Chicago-born actor/director Sam Wanamaker, who was blacklisted in the McCarthy era and was based in the U.K. for most of his life, first took “The Rose Tattoo” to London in 1959, where he directed and starred as the lusty truck driver who falls for Serafina, played by Lea Padovani.
Now Sam’s daughter Zoe Wanamaker has taken the leading role in a new production at the National Theatre but, sad to say, it was not a great idea. Here’s how my review begins in The Hollywood Reporter:
LONDON — As Madame Hooch in “Harry Potter and the Sorcerer’s Stone”, Zoe Wanamaker teaches flying and is the referee at Quidditch games. In the National Theatre revival of Tennessee Williams’ “The Rose Tattoo”, she plays a morbidly emotional hothouse flower named Serafina delle Rose, but it would take more than broomsticks to make this overblown production fly.
Williams wrote the play in 1951 for flamboyant Italian actress Anna Magnani, and while she never took the role onstage, her over-the-top wailing in the 1955 movie was enough to win her an Oscar in the same year that Ernest Borgnine won for “Marty.”
Although it is set in the U.S. Gold Coast somewhere between Mobile and New Orleans, “Tattoo” lacks Williams’s usual rich Southern atmosphere because its characters are all Italian. The action could just as well take place somewhere in the playwright’s feverishly imagined idea of Italy.
Serafina is a voluptuous seamstress with volcanic emotions whose adored truck driver husband is killed, plunging her into a three-year exercise in ornate grief. She never puts on more than a slip; she argues with her pretty teenage daughter, rages at the local women and fights with the village priest.
FILM REVIEW: ‘The Lives of Others’
By Ray Bennett
The McGuffin in Florian Henckel von Donnersmarck’s vastly overrated film about state repression, “The Lives of Others,” which opens in the U.K. on April 13, is a manual typewriter with a red ribbon. Just the thing you would choose if you were writing subversive reports about a cruel regime that bugs your home, films your every move and compromises the ones you love in order to trap you.
The machine is hidden beneath the floorboards in the apartment of a playwright named Georg Dreyman (Sebastian Koch) in East Berlin before the Wall came down. He uses it secretly to write reports about the evils of the obtuse but relentless state police, the Stasi, which are smuggled to the West for publication. The existence of the typewriter becomes the focus of an intense investigation by the Stasi that leads to betrayal, ruin and death.

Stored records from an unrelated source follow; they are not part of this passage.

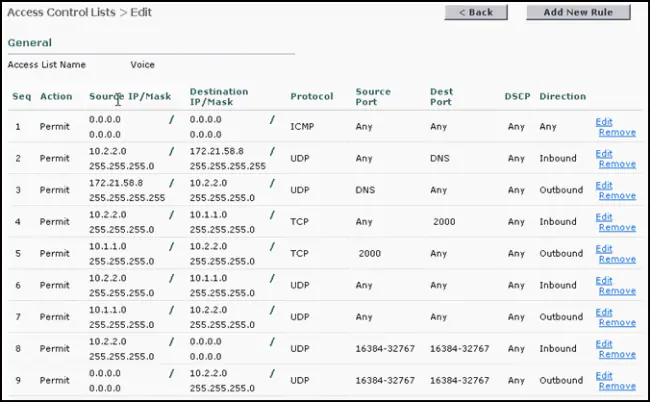Screen dimensions: 650x402
Task: Edit rule 3 with DNS source port
Action: (x=604, y=185)
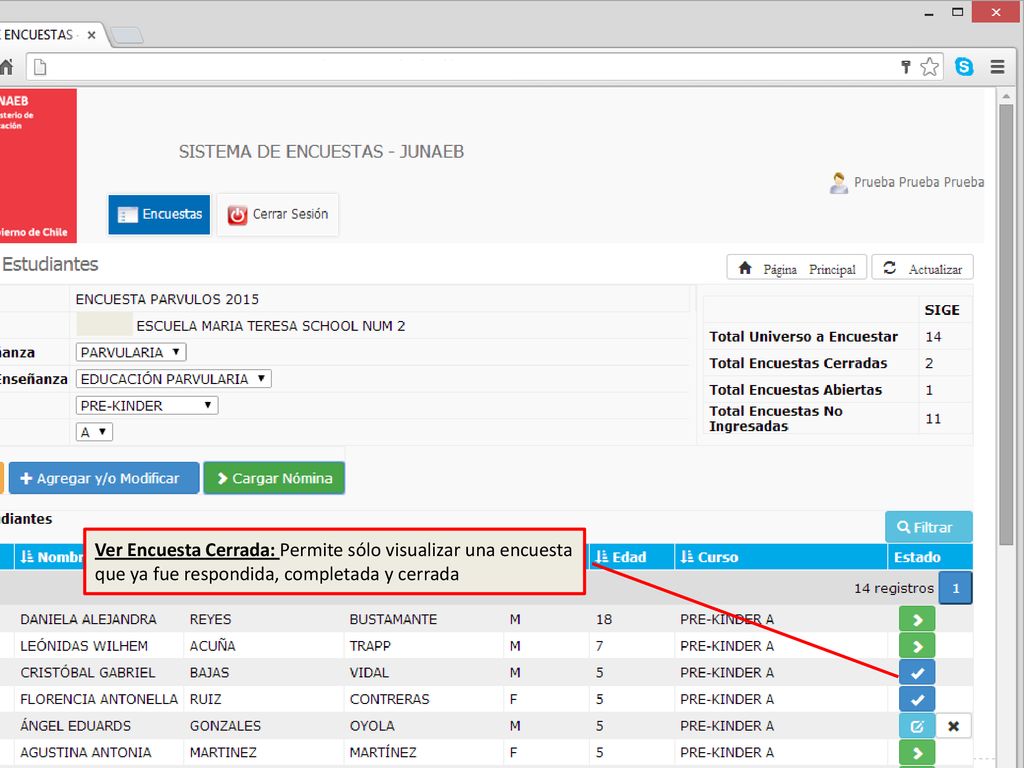View closed survey for Cristóbal Gabriel
The width and height of the screenshot is (1024, 768).
[x=917, y=673]
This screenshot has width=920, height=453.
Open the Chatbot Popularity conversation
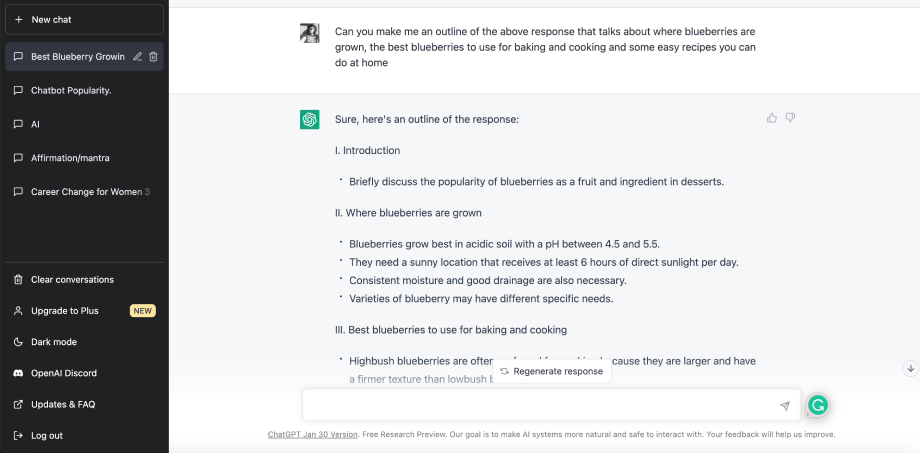(71, 90)
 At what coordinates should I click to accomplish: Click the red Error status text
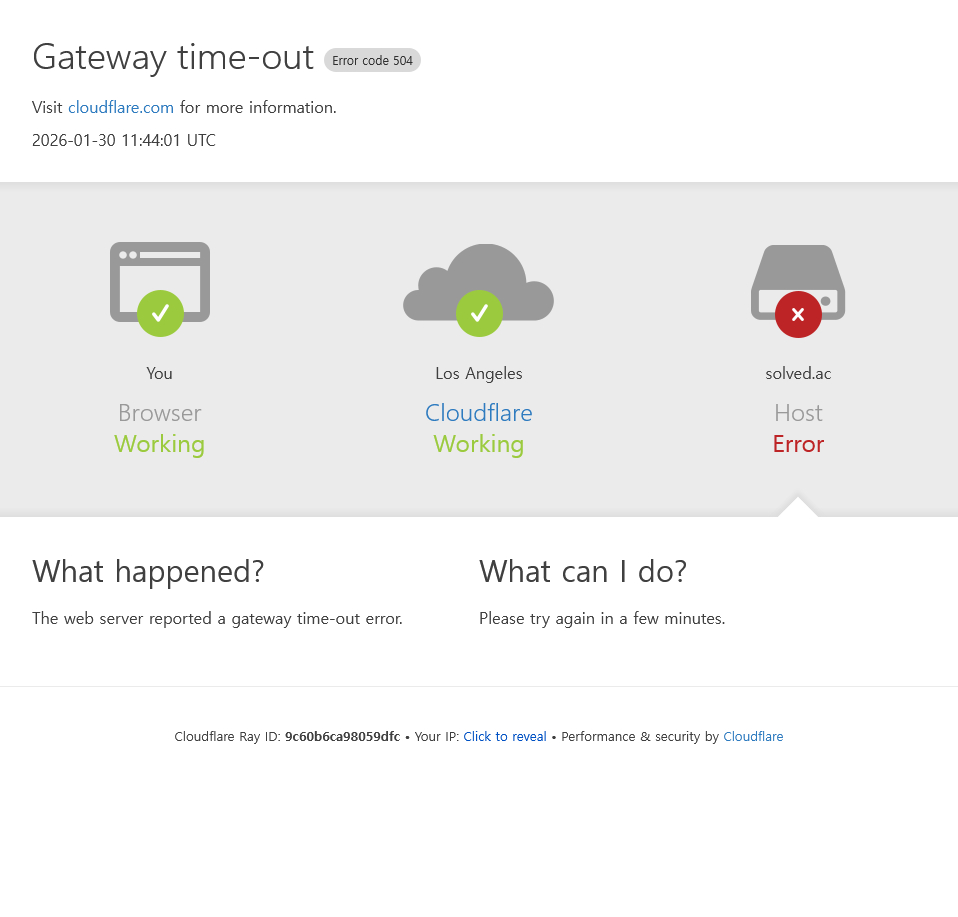pyautogui.click(x=798, y=444)

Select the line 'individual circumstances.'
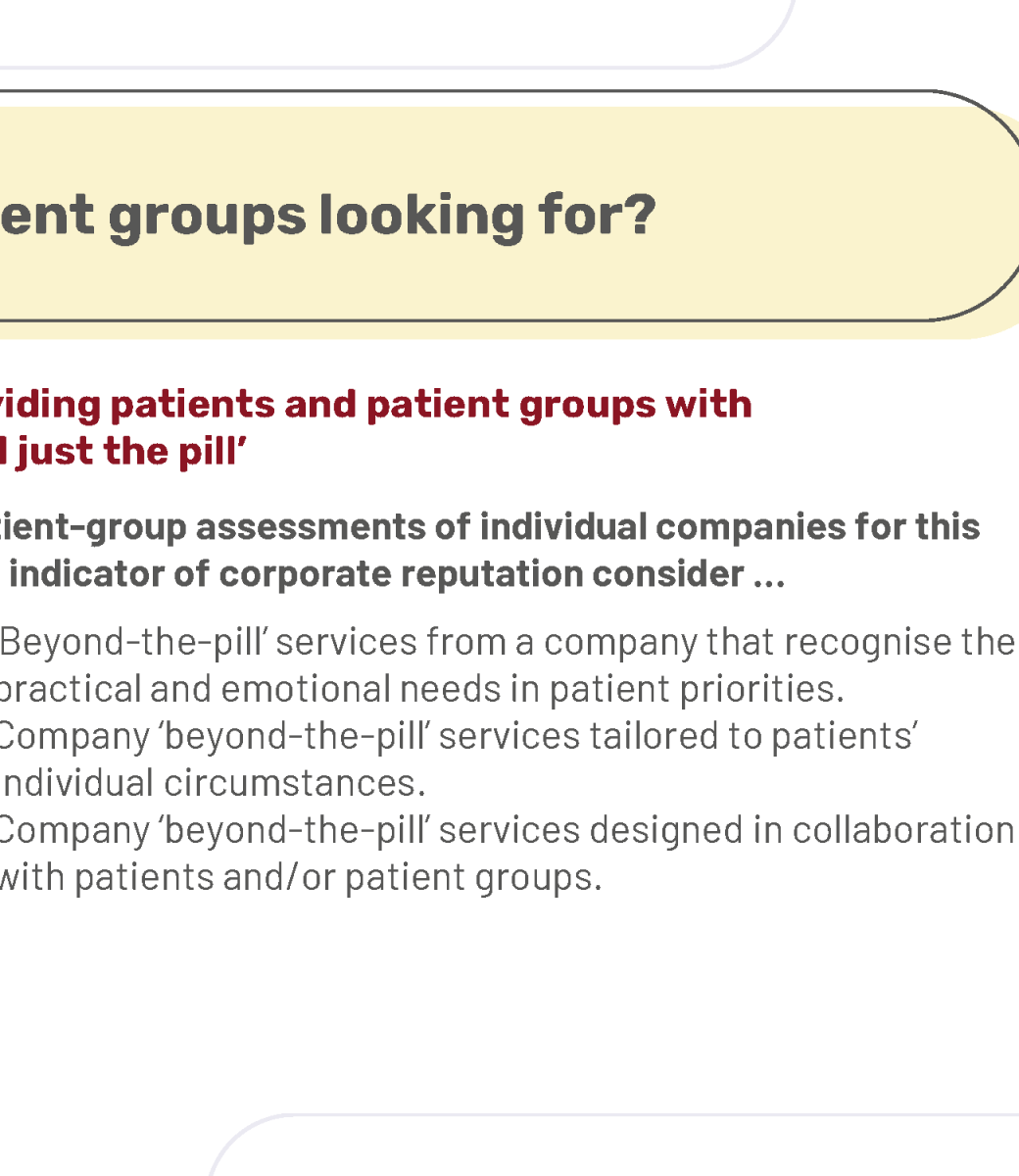pyautogui.click(x=213, y=783)
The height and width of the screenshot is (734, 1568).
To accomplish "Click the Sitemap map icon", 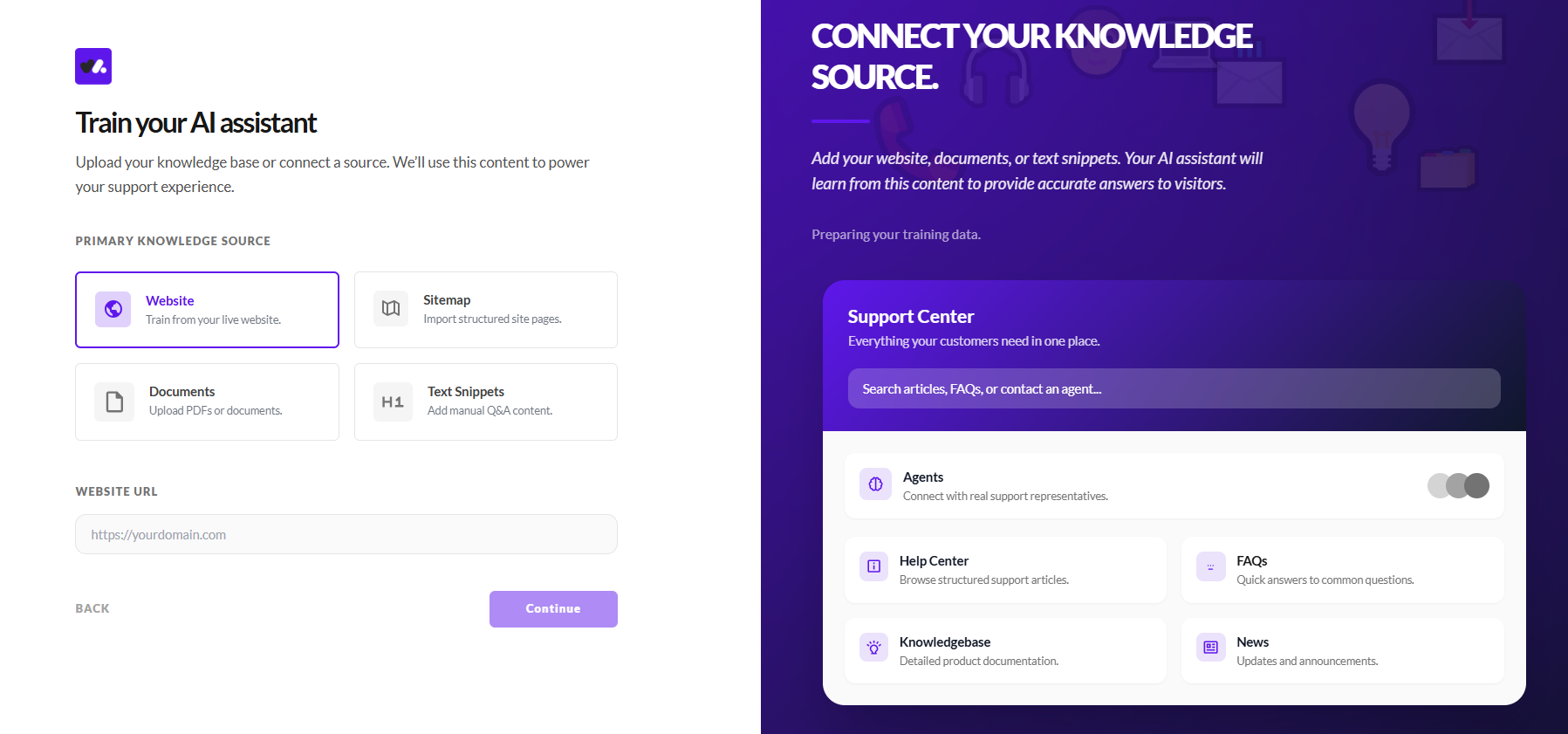I will coord(391,308).
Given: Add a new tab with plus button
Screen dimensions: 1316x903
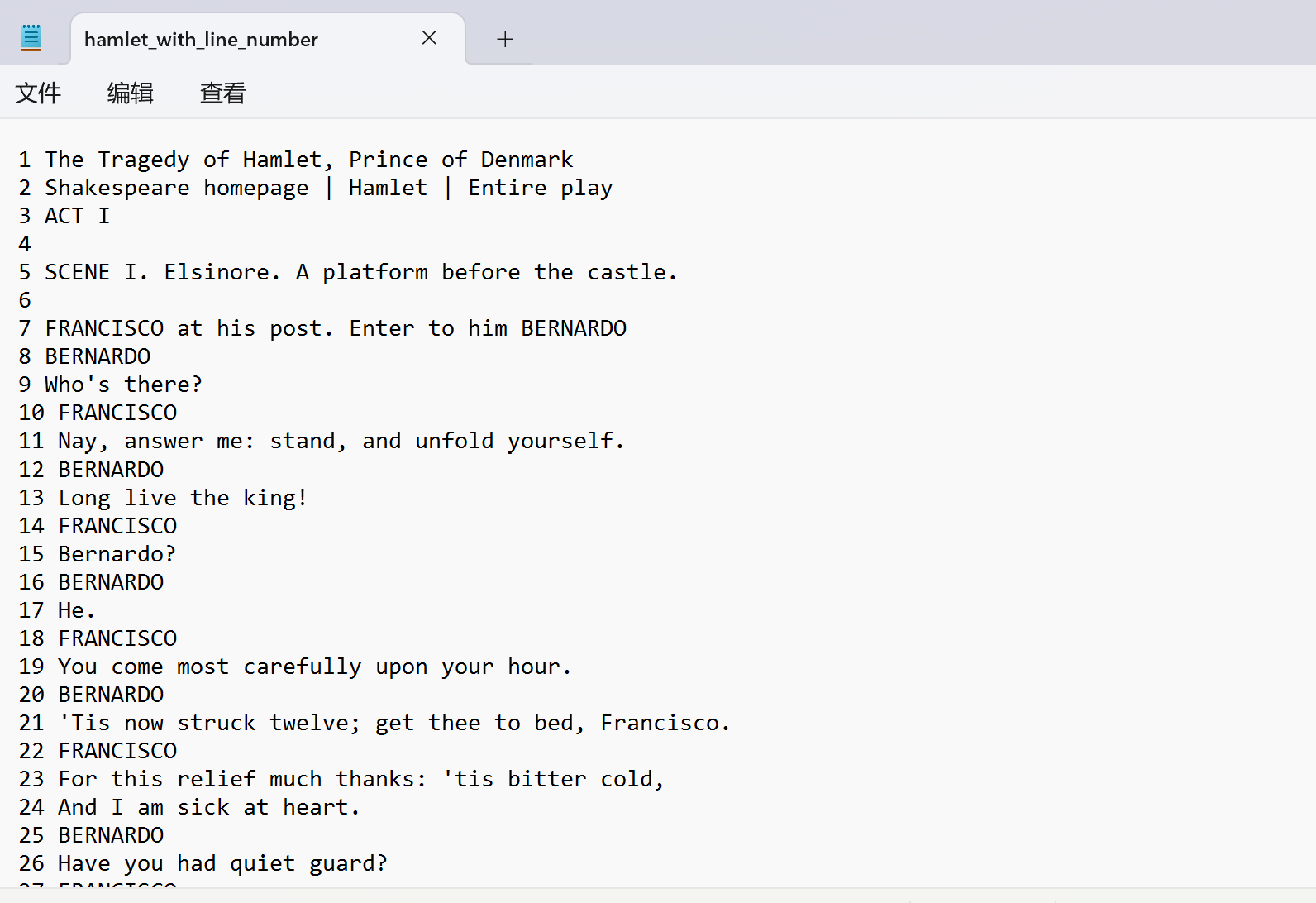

The whole tension of the film comes to rest on the typewriter but it beggars belief as the screenplay establishes that the playwright famously writes in longhand and has someone transcribe his plays. As the entire weight of a corrupt and insidious political apparatus bears down on Dreyman, his unfortunate lover and his friends, you wonder if he wishes he’d just used his pen.
That’s not the only problem with the film, however. Perhaps the ugliness of East German repression is news to the folks who lived there, and airing it is a good thing. But it’s nothing new for those of us in the West who have been reading historians and novelists such as Len Deighton and John Gardner on the subject for decades.
Director and screenwriter Von Donnersmarck’s film is well acted, especially by Koch, Ulrich Muehe (pictured), as the most obsessive Stasi operative, and Martina Gedeck as Dreyman’s lover. But it has the dull grey look of a poor TV movie and what tension there is dissipates as chapters are tacked on at the end. The story’s resolution reflects sensitivity to viewers wishing to be comforted in their living rooms. It suffers from a wish to offer healing. The film cowers in the end instead of raging.
I’m in the minority on this as most critics raved about “The Lives of Others” and it picked up several prizes including the Academy Award for best foreign-language film. I find that baffling when the direct Oscar competition included cinematic treasures such as “Pan’s Labyrinth” and “Days of Glory,” not to mention those without nominations including “Volver,” “Letters from Iwo Jima” and “Apocalypto.”